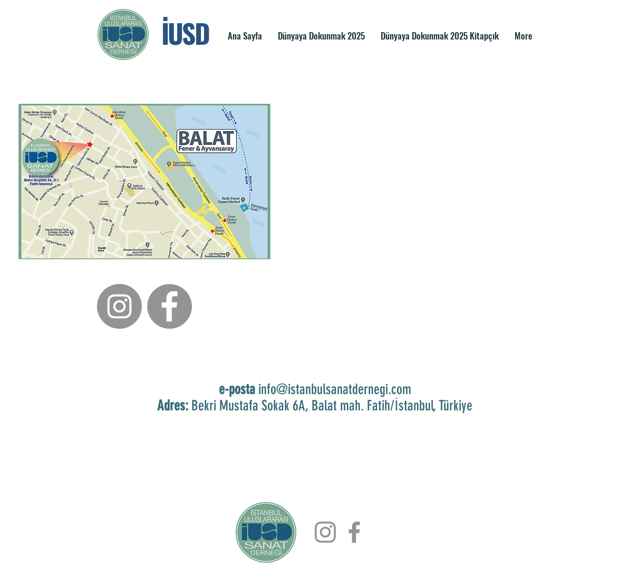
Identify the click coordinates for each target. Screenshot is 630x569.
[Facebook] (169, 306)
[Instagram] (119, 306)
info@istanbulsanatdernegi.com (334, 389)
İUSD (185, 33)
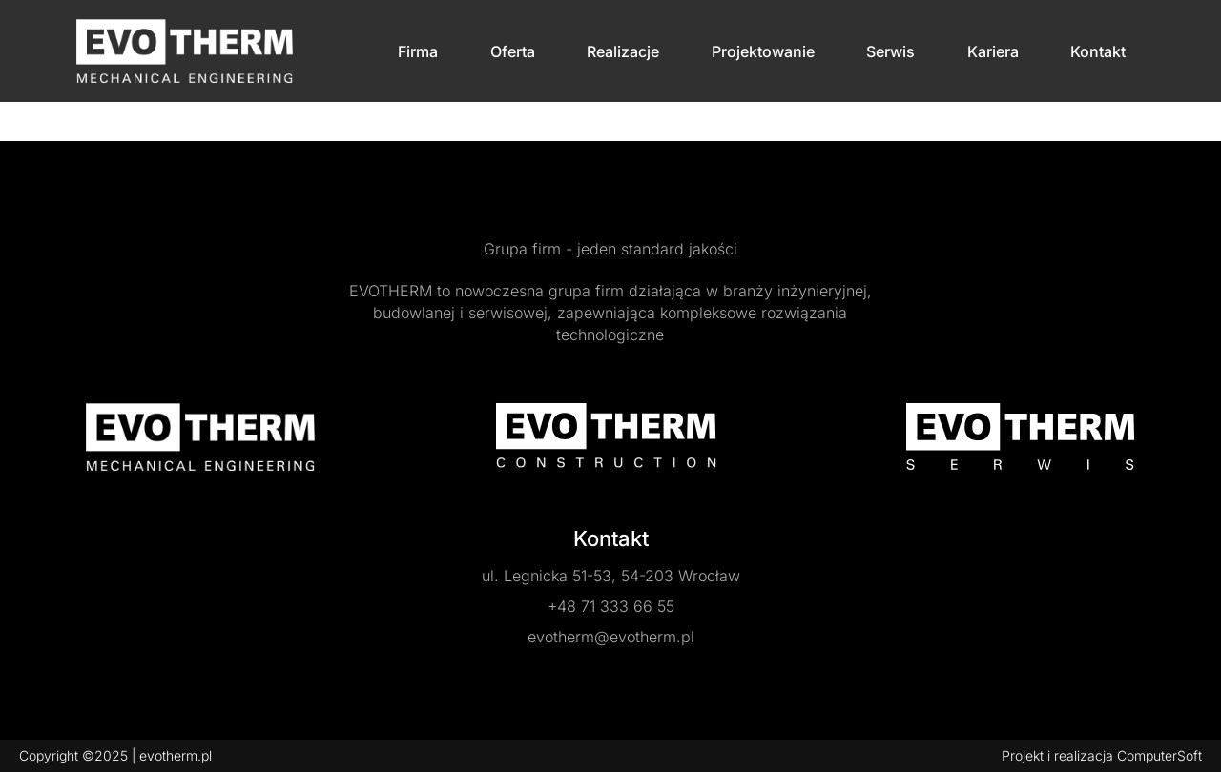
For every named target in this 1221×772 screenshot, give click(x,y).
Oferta (512, 51)
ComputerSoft (1159, 755)
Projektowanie (763, 51)
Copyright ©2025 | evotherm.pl (115, 755)
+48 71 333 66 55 (611, 606)
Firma (418, 51)
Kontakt (1098, 51)
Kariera (993, 51)
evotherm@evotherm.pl (611, 636)
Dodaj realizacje (171, 121)
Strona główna (63, 121)
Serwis (890, 51)
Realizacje (623, 51)
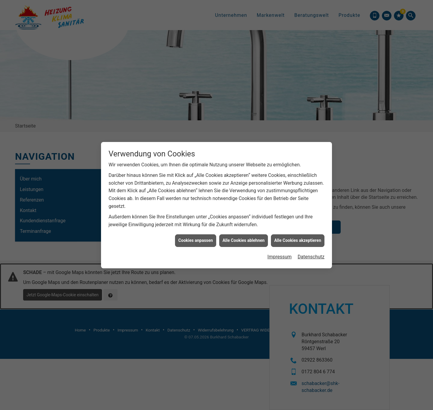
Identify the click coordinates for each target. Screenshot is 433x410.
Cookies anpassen (195, 212)
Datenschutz (311, 228)
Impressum (279, 228)
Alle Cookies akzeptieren (297, 212)
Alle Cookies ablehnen (244, 212)
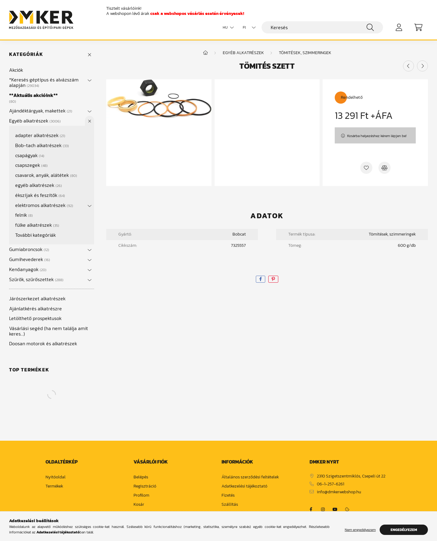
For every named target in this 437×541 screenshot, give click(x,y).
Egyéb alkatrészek (35, 120)
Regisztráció (145, 486)
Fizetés (228, 495)
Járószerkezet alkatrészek (37, 298)
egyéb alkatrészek (38, 185)
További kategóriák (35, 235)
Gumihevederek (29, 259)
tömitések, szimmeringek (305, 53)
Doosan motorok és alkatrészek (43, 343)
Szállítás (230, 504)
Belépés (141, 477)
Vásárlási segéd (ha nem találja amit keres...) (48, 331)
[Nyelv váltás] (227, 27)
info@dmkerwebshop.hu (339, 492)
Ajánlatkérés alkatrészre (35, 308)
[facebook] (260, 279)
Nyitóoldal (56, 477)
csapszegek (31, 165)
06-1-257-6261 (330, 484)
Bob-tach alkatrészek (42, 145)
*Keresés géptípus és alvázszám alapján (44, 82)
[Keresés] (322, 27)
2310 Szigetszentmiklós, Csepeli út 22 (351, 476)
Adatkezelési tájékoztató (244, 486)
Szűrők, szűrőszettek (36, 279)
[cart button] (418, 27)
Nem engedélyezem (360, 529)
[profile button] (399, 27)
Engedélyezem (404, 529)
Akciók (16, 70)
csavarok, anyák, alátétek (46, 175)
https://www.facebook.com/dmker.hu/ (311, 509)
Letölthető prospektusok (35, 318)
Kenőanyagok (27, 269)
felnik (24, 215)
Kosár (139, 504)
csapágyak (29, 155)
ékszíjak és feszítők (40, 195)
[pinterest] (273, 279)
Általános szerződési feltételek (250, 477)
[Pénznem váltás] (248, 27)
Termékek (54, 486)
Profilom (141, 495)
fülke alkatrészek (37, 225)
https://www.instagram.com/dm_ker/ (323, 509)
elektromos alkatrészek (44, 205)
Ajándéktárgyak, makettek (40, 110)
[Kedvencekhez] (366, 168)
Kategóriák (26, 54)
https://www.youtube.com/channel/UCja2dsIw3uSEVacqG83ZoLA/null (335, 509)
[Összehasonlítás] (384, 168)
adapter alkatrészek (40, 135)
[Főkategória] (205, 53)
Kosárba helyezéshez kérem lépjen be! (376, 136)
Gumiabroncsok (29, 249)
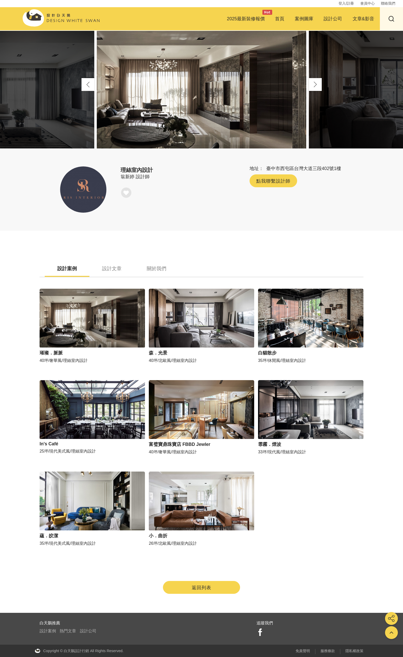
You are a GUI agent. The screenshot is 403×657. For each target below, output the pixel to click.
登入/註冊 (346, 3)
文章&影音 (363, 18)
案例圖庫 (304, 18)
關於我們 (158, 268)
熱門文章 (68, 631)
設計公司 (333, 18)
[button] (315, 84)
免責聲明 (303, 651)
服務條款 (327, 651)
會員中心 (367, 3)
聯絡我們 (388, 3)
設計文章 (112, 268)
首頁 (279, 18)
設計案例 (67, 268)
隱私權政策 (354, 651)
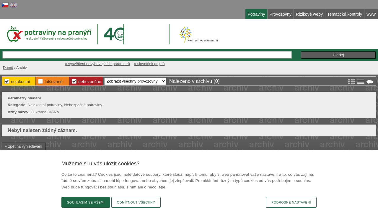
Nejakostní (131, 79)
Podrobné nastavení (291, 202)
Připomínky (280, 48)
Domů (54, 61)
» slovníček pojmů (318, 61)
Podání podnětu (312, 48)
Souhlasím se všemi (86, 202)
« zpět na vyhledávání (70, 145)
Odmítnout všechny (136, 202)
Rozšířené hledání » (242, 48)
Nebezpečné (209, 79)
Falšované (169, 79)
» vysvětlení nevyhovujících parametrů (263, 61)
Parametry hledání (71, 97)
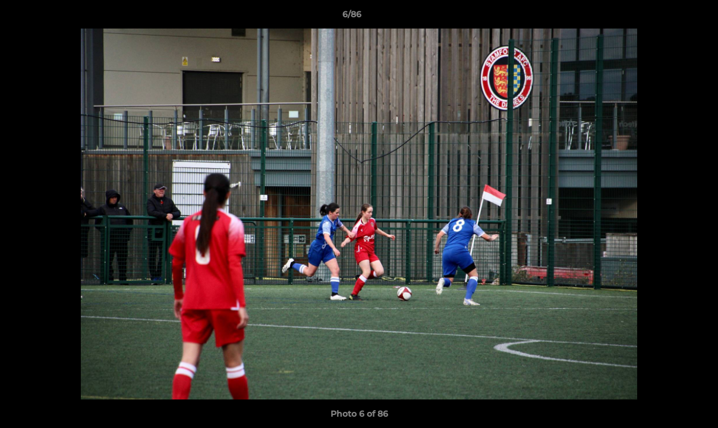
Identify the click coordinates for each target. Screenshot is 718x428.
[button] (668, 17)
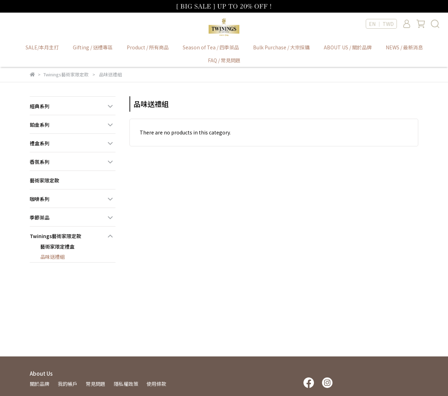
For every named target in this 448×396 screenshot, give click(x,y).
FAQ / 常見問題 (224, 60)
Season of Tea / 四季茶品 (211, 47)
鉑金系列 (39, 124)
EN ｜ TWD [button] (381, 24)
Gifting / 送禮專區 (93, 47)
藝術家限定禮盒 (57, 246)
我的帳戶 (67, 383)
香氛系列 (39, 161)
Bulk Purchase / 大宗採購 (281, 47)
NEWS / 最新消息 (404, 47)
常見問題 (95, 383)
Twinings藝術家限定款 (55, 235)
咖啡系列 (39, 198)
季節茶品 (39, 217)
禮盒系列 (39, 143)
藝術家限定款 (44, 180)
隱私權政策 (126, 383)
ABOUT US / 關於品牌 (348, 47)
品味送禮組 (52, 256)
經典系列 (39, 106)
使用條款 (156, 383)
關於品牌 (39, 383)
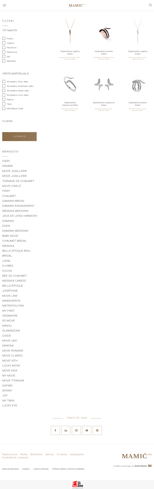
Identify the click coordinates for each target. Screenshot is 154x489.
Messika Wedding (15, 211)
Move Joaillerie (14, 171)
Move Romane (12, 350)
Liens (6, 261)
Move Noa (9, 370)
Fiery (6, 161)
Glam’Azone (11, 330)
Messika (8, 246)
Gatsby (7, 385)
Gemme (7, 166)
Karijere (26, 469)
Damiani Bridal (13, 201)
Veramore (10, 315)
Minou (7, 325)
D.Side (6, 335)
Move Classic (12, 355)
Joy (4, 395)
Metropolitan (13, 305)
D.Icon (7, 271)
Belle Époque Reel (16, 251)
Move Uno (9, 340)
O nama (62, 454)
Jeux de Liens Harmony (19, 216)
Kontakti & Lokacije (15, 457)
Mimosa (8, 345)
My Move (8, 375)
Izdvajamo (77, 454)
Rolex (24, 454)
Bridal (7, 256)
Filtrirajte (19, 136)
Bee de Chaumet (14, 276)
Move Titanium (13, 380)
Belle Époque (12, 286)
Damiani (8, 221)
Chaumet (9, 196)
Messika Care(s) (14, 280)
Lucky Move (11, 365)
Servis (49, 454)
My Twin (8, 400)
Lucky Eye (9, 405)
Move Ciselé (11, 186)
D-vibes (7, 266)
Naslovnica (9, 454)
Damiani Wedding (15, 231)
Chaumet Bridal (14, 241)
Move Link (10, 296)
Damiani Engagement (18, 206)
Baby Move (10, 236)
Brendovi (37, 454)
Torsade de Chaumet (18, 181)
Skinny (7, 390)
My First (8, 311)
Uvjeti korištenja (40, 469)
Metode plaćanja (10, 469)
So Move (8, 320)
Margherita (11, 300)
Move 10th (10, 360)
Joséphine (10, 290)
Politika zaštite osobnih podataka (68, 469)
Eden (6, 226)
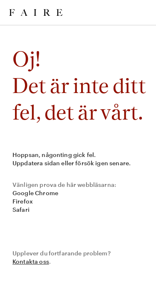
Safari (21, 209)
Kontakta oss (30, 261)
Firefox (22, 201)
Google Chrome (35, 192)
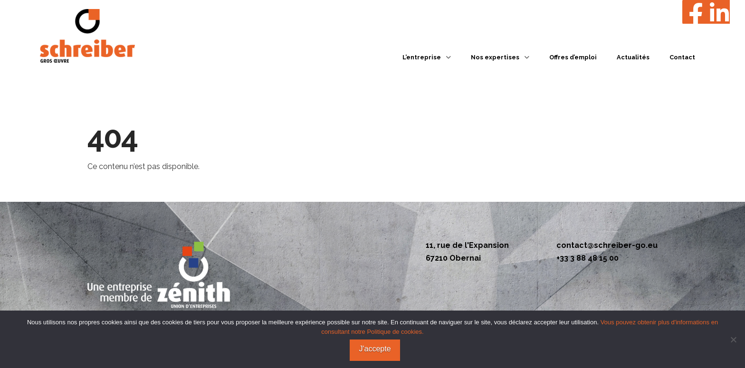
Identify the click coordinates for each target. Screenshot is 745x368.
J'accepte (375, 349)
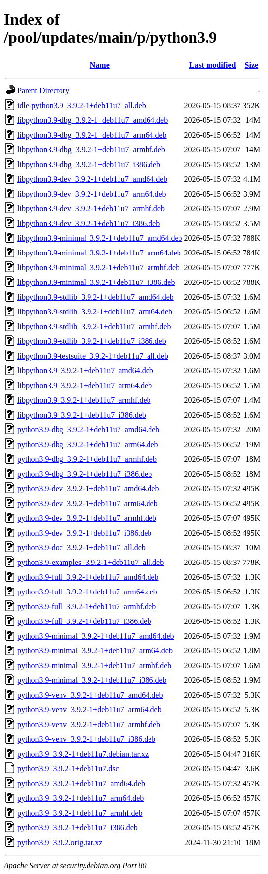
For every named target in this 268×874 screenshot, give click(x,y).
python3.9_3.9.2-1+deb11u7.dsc (68, 768)
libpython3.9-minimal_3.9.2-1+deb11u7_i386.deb (96, 282)
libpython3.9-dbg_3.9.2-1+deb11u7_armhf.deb (91, 149)
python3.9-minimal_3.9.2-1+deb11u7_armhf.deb (94, 665)
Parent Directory (43, 90)
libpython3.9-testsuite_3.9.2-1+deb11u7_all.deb (92, 356)
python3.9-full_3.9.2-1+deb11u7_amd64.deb (88, 577)
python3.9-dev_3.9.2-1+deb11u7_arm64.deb (87, 503)
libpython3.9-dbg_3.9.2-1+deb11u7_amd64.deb (92, 120)
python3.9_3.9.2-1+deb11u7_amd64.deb (81, 783)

• • •

» **Given request**: Recast the material above as a Markdown table with the columns Row and Entry, starting at the line that has "隱私權政策 (354, 651)" and stopping after the line that has "Liens (6, 261)". Leave out blank lines and the pictures.

» **Answer to this problem**:
| Row | Entry |
|---|---|
| 1 | 隱私權政策 (354, 651) |
| 2 | Nejakostní (131, 79) |
| 3 | Podrobné nastavení (291, 202) |
| 4 | Připomínky (280, 48) |
| 5 | Domů (54, 61) |
| 6 | » slovníček pojmů (318, 61) |
| 7 | Podání podnětu (312, 48) |
| 8 | Souhlasím se všemi (86, 202) |
| 9 | « zpět na vyhledávání (70, 145) |
| 10 | Odmítnout všechny (136, 202) |
| 11 | Rozšířené hledání » (242, 48) |
| 12 | Nebezpečné (209, 79) |
| 13 | Falšované (169, 79) |
| 14 | » vysvětlení nevyhovujících parametrů (263, 61) |
| 15 | Parametry hledání (71, 97) |
| 16 | Identify the click coordinates for each target. Screenshot is 718x428. |
| 17 | [button] (668, 17) |
| 18 | For every named target in this 448×396 screenshot, give click(x,y). |
| 19 | FAQ / 常見問題 (224, 60) |
| 20 | Season of Tea / 四季茶品 (211, 47) |
| 21 | 鉑金系列 (39, 124) |
| 22 | EN ｜ TWD [button] (381, 24) |
| 23 | Gifting / 送禮專區 (93, 47) |
| 24 | 藝術家限定禮盒 (57, 246) |
| 25 | 我的帳戶 (67, 383) |
| 26 | 香氛系列 (39, 161) |
| 27 | Bulk Purchase / 大宗採購 (281, 47) |
| 28 | NEWS / 最新消息 (404, 47) |
| 29 | 常見問題 (95, 383) |
| 30 | Twinings藝術家限定款 (55, 235) |
| 31 | 咖啡系列 (39, 198) |
| 32 | 季節茶品 (39, 217) |
| 33 | 禮盒系列 (39, 143) |
| 34 | 藝術家限定款 (44, 180) |
| 35 | 隱私權政策 (126, 383) |
| 36 | ABOUT US / 關於品牌 (348, 47) |
| 37 | 品味送禮組 (52, 256) |
| 38 | 經典系列 (39, 106) |
| 39 | 使用條款 (156, 383) |
| 40 | 關於品牌 (39, 383) |
| 41 | Identify the click coordinates for each target. Screenshot is 154x489. |
| 42 | Messika Wedding (15, 211) |
| 43 | Move Joaillerie (14, 171) |
| 44 | Move Romane (12, 350) |
| 45 | Liens (6, 261) |